(Extrahierter Text)
***

Estrons – You Say I’m Too Much, I Say You’re Not Enough
Denglisch, diese grausame Verballhornung aus Deutsch und Englisch, von kollidierenden Sprachbarrieren begleitet, kennt man aus dem Alltag. Tatsächlich gibt es ein ähnliches Phänomen auch in Wales, wo ‚Wenglish‘ zu finden ist. Estrons ist ein solcher Begriff; heißt so viel wie „Fremde“, und passt eigentlich prima zum ersten Aufeinandertreffen von Talli Kallström und Rhodi Daniel – zwei Menschen mit grundverschiedenem Musikgeschmack und entsprechend unterschiedlichen Einflüssen. Und doch konnte man sich auf einen gemeinsam Sound einigen: kratzbürstig, gitarrenlastig, der Garage entsprungen. „You Say I’m Too Much, I Say You’re Not Enough“ ist der Titel des Estrons-Debüts.
Mittlerweile im Trio unterwegs, kollidieren herrlich viele verschiedene Sounds. Da lassen schon mal The Distillers grüßen, dann wieder Cage The Elephant. Ein „Body“ schielt in den Synth-Punk-Abgrund, nimmt ein paar poppige Harmonien und Kallströms angenehm rotzigen Gesang mit, nur um im Refrain die Muskeln spielen zu lassen – und das ist noch harmlos. Wie bissig Estrons tatsächlich klingen können, demonstriert der Opener „Lilac“ eindrucksvoll. Es riecht nach Chaos und Benzin, dann explodiert der Uptempo-Chorus gleich mehrfach und bleibt dabei doch stets eingängig.
Genau das scheint auch das Mantra der Band zu sein: bissig und doch stets mit Ohrwurm-Garantie. Powerfrau Kallström ist ganz klar Chefin im Ring, hinter den Texten stecken Kampf und Verletzlichkeit – als alleinerziehende Mutter hat sie unter anderem mit Sorgerechtsstreitigkeiten zu kämpfen. Entsprechend wichtig und unnachgiebig gestaltet sich die Hymne „Make A Man“, während die Lyrics zum angenehm launischen „Drop“ sogar hinter Gittern entstanden. Für „Jade“ nehmen sich Estrons ein wenig zurück, was sie sogar noch eine Spur gefährlicher macht – was ein Trip.

***

(Extrahierte Einträge)
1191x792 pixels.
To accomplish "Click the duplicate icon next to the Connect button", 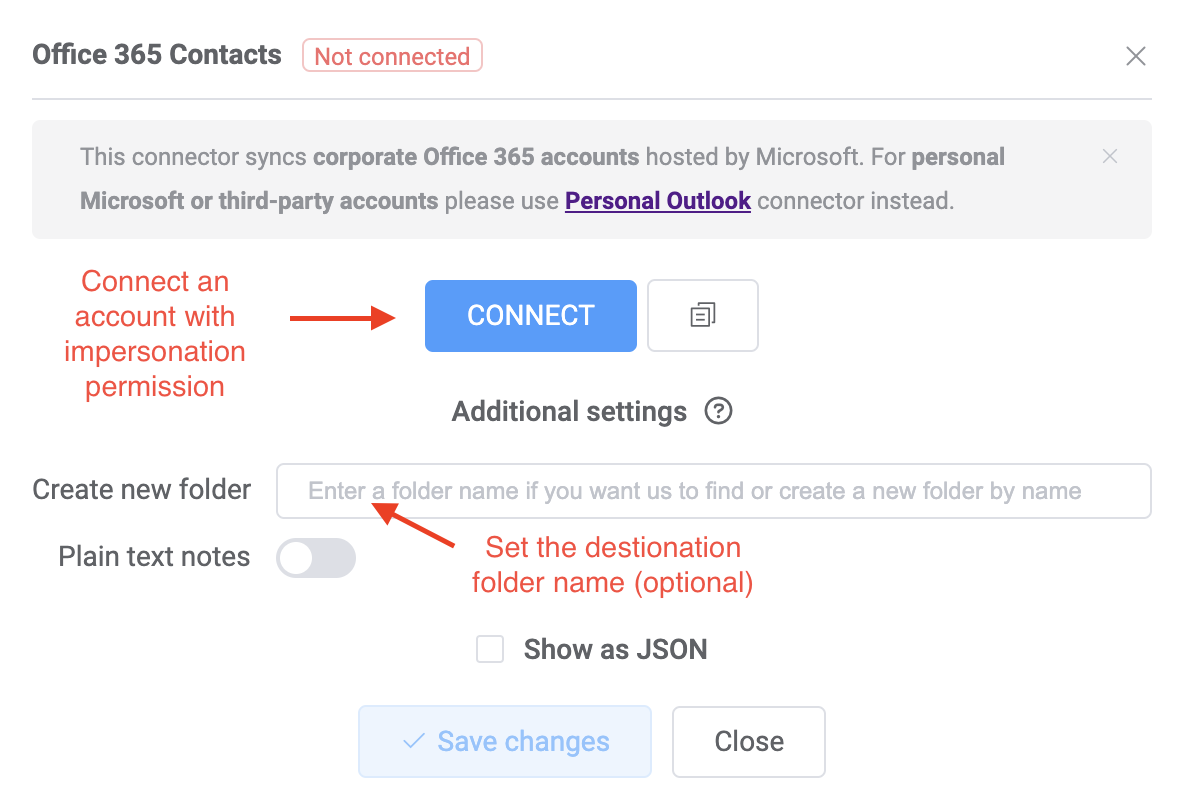I will 702,315.
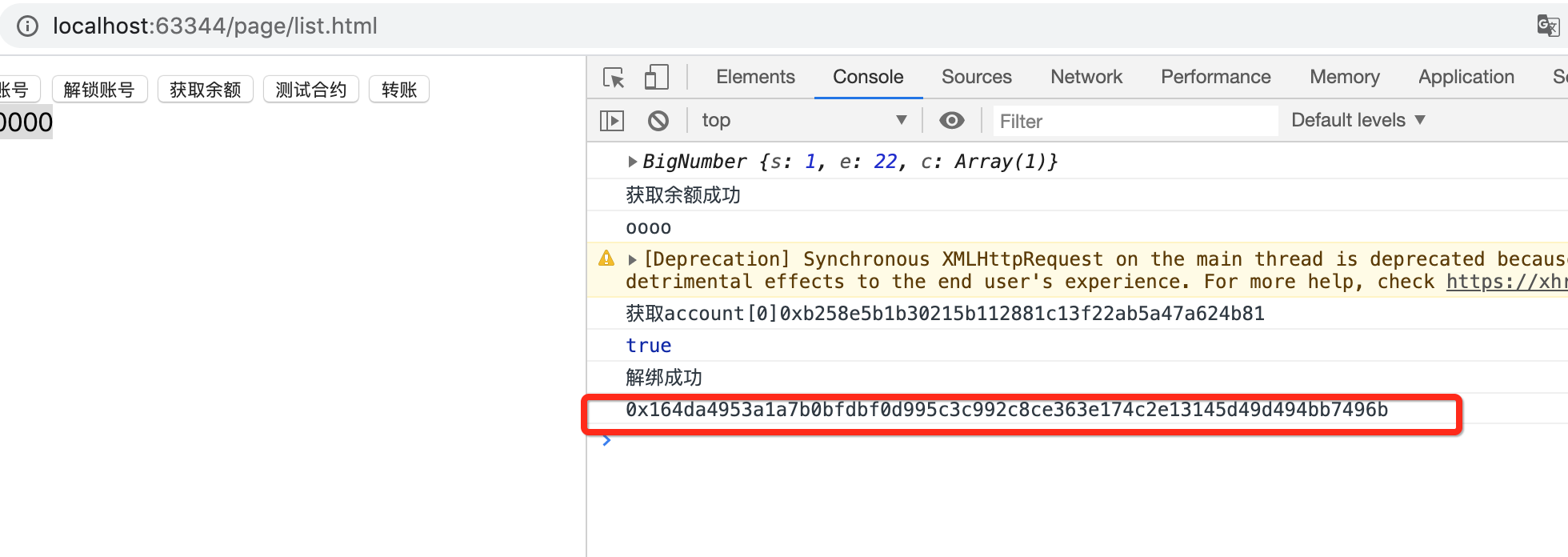View site information icon in the address bar
This screenshot has height=557, width=1568.
click(28, 26)
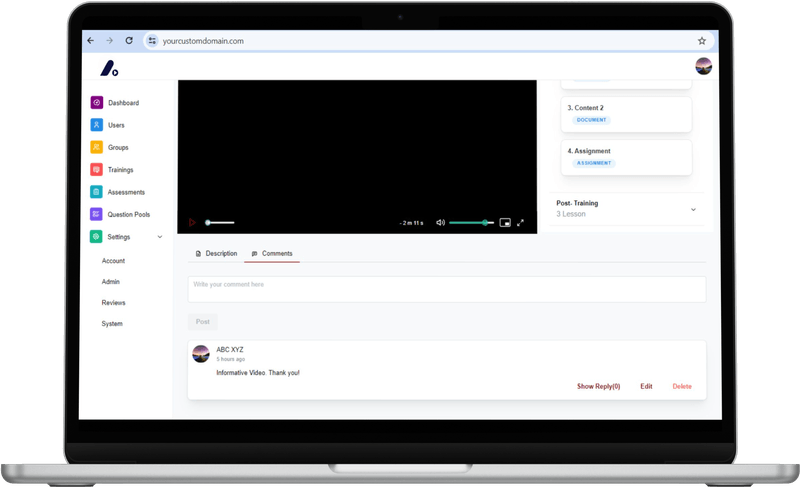This screenshot has height=487, width=800.
Task: Open the Question Pools icon
Action: click(96, 214)
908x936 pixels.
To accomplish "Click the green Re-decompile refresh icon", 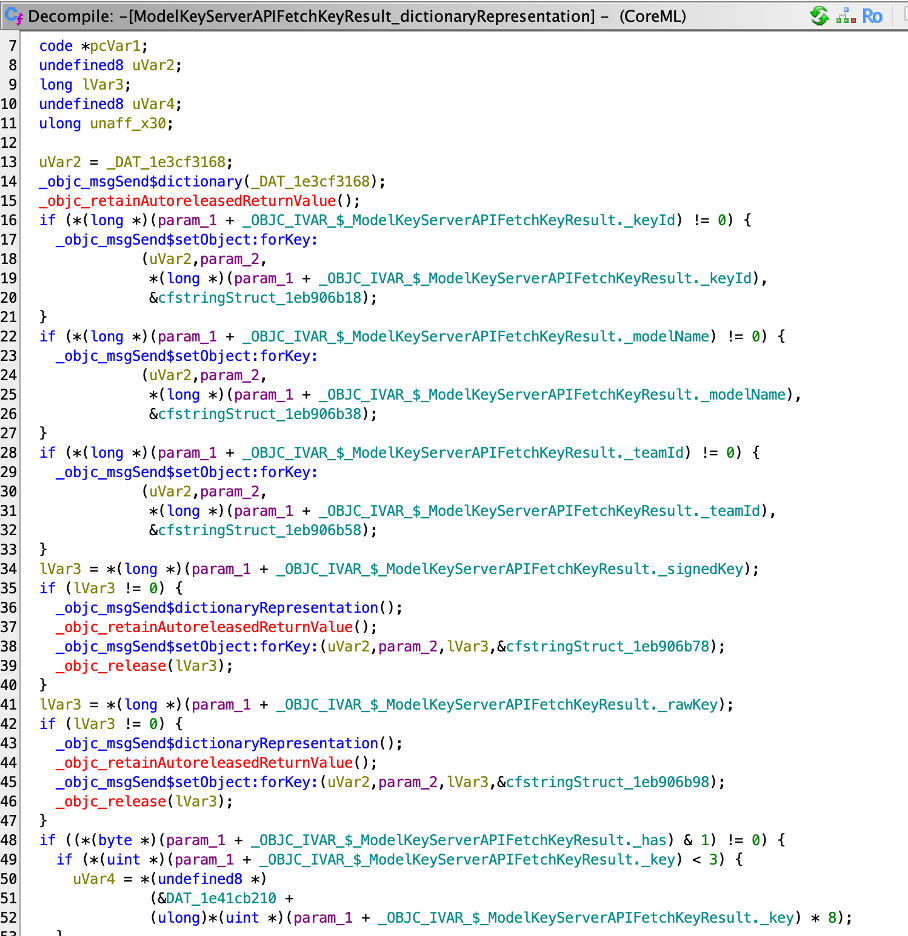I will [x=819, y=16].
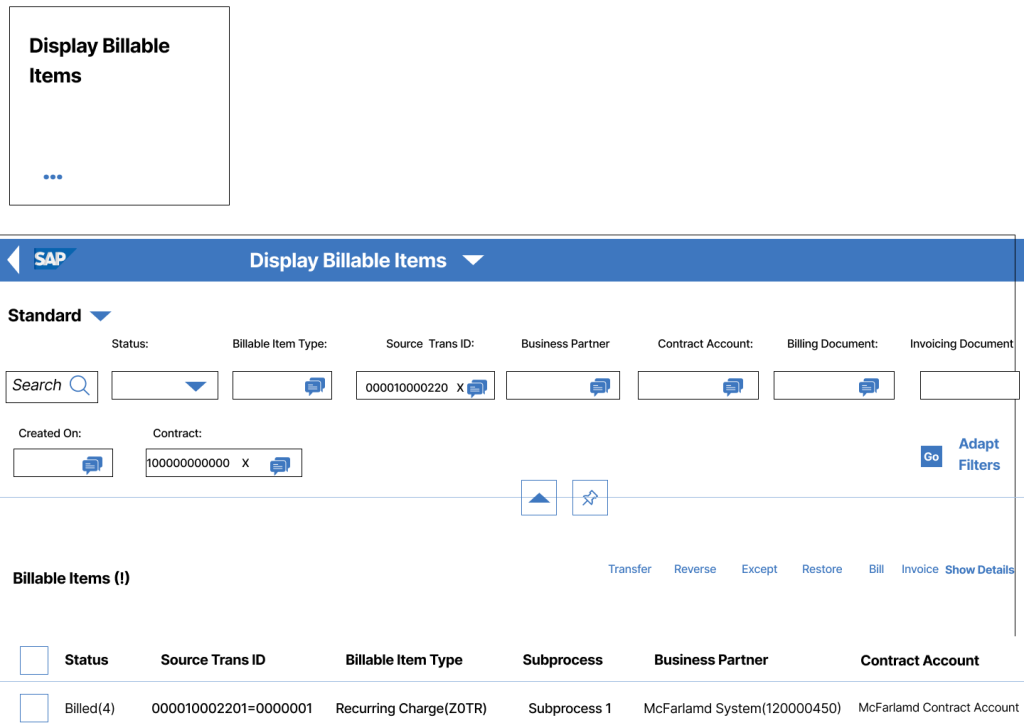Open the Display Billable Items title menu

click(473, 259)
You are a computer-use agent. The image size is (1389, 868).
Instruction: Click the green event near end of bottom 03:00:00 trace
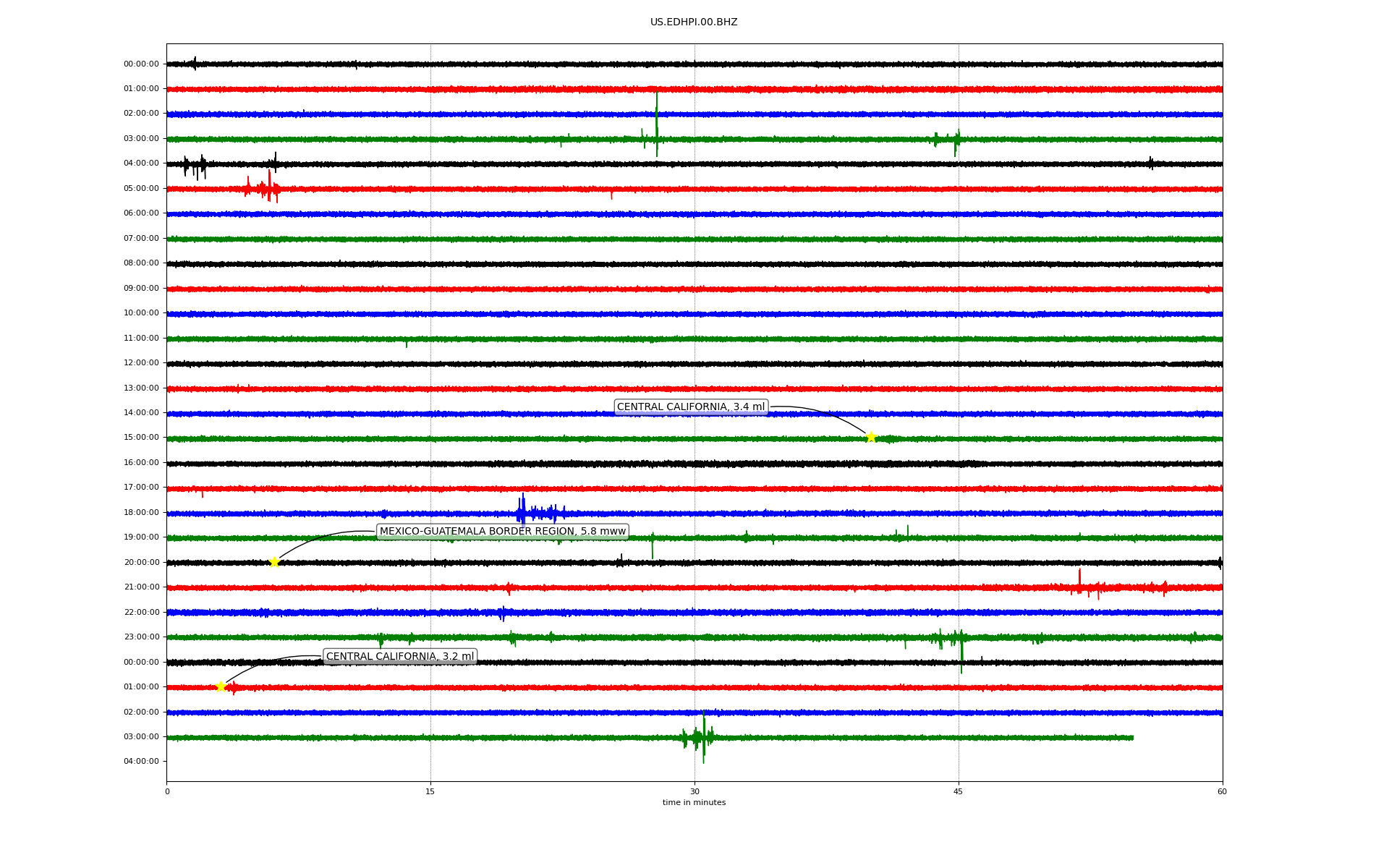point(702,737)
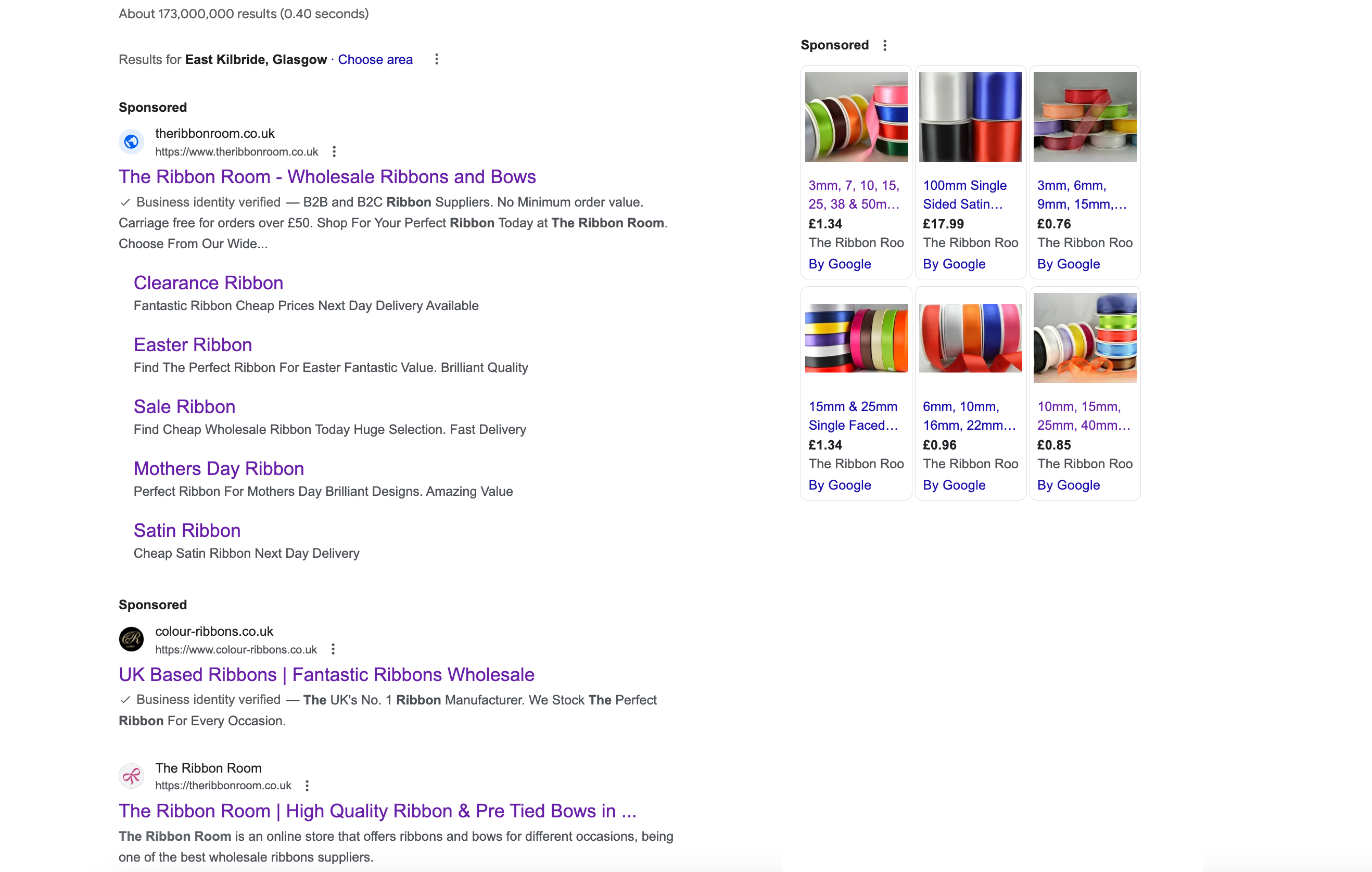Screen dimensions: 1372x872
Task: Select the Easter Ribbon sitelink
Action: [x=192, y=344]
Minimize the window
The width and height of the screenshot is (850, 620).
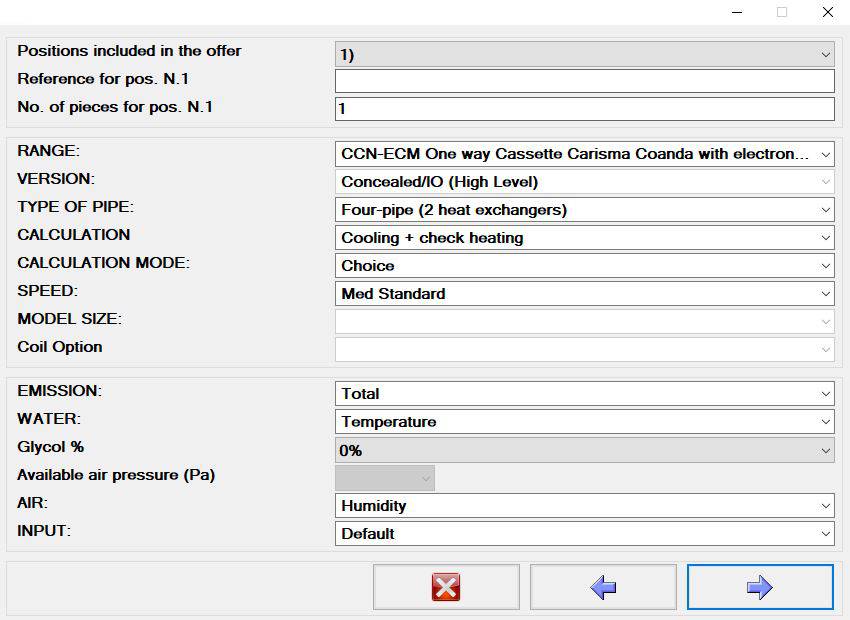(x=737, y=12)
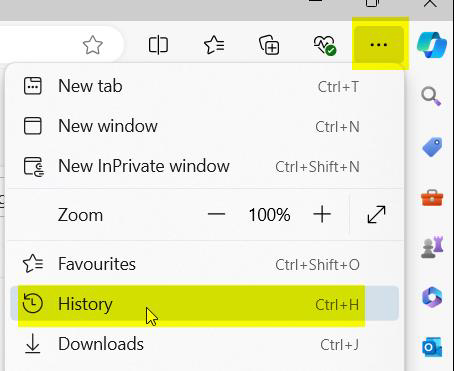The image size is (459, 371).
Task: Select New window menu item
Action: [x=205, y=126]

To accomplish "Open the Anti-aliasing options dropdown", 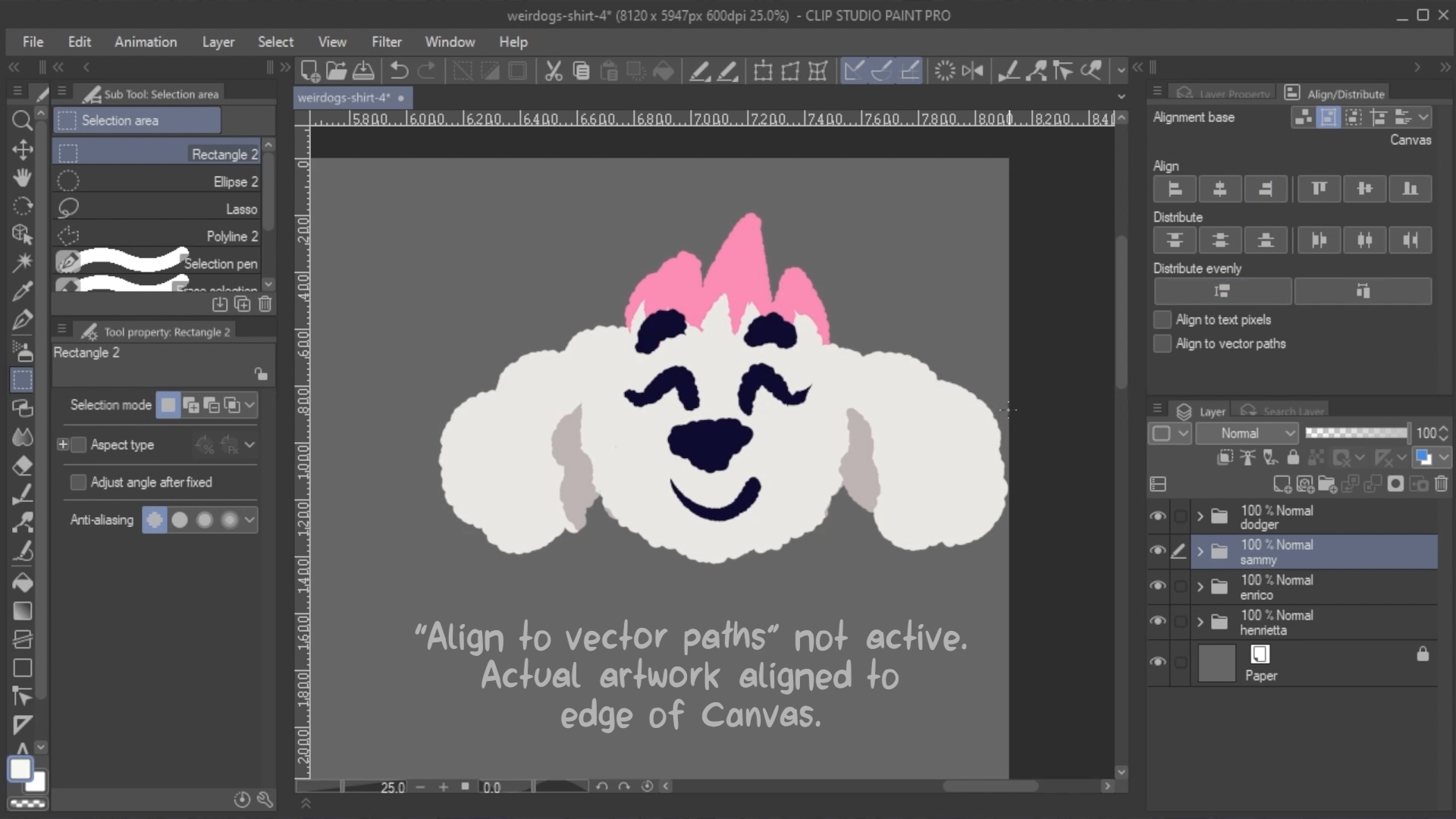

***

(Deine Aufgaben)
(A) Wo sind laut der Rezension die Lyrics zu „Drop“ entstanden?
(B) Gib bitte aus der Rezension alles von „Genau das scheint“ bis hinunter zu „was ein Trip.“ wortgetreu wieder.

(Antworten je Aufgabe)
(A) Hinter Gittern.

(B)
Genau das scheint auch das Mantra der Band zu sein: bissig und doch stets mit Ohrwurm-Garantie. Powerfrau Kallström ist ganz klar Chefin im Ring, hinter den Texten stecken Kampf und Verletzlichkeit – als alleinerziehende Mutter hat sie unter anderem mit Sorgerechtsstreitigkeiten zu kämpfen. Entsprechend wichtig und unnachgiebig gestaltet sich die Hymne „Make A Man“, während die Lyrics zum angenehm launischen „Drop“ sogar hinter Gittern entstanden. Für „Jade“ nehmen sich Estrons ein wenig zurück, was sie sogar noch eine Spur gefährlicher macht – was ein Trip.